**Task brief**
Please reproduce every row below word for word, leaving out the pictures.

[Begin Extracted entries]

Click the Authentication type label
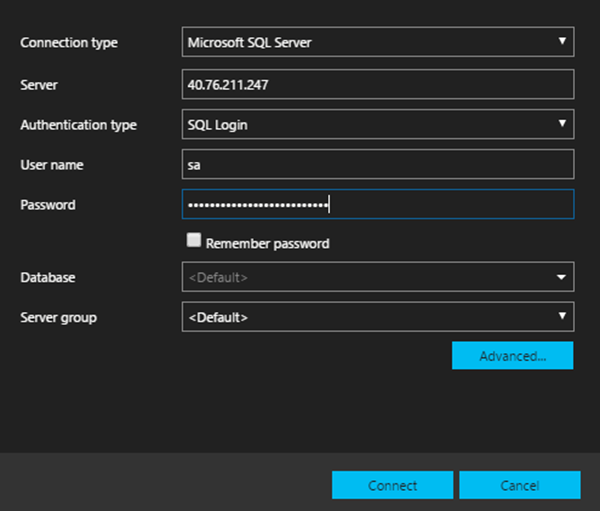The height and width of the screenshot is (511, 600). [78, 125]
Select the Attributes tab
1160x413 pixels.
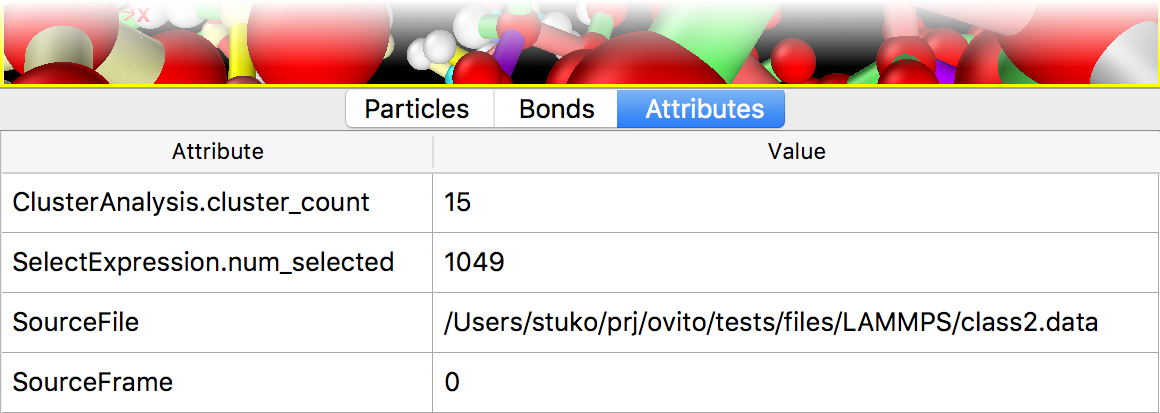(x=704, y=109)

[End Extracted entries]

**In response**
Click the Authentication type label
The height and width of the screenshot is (511, 600). [78, 125]
Select the Attributes tab
1160x413 pixels.
(x=704, y=109)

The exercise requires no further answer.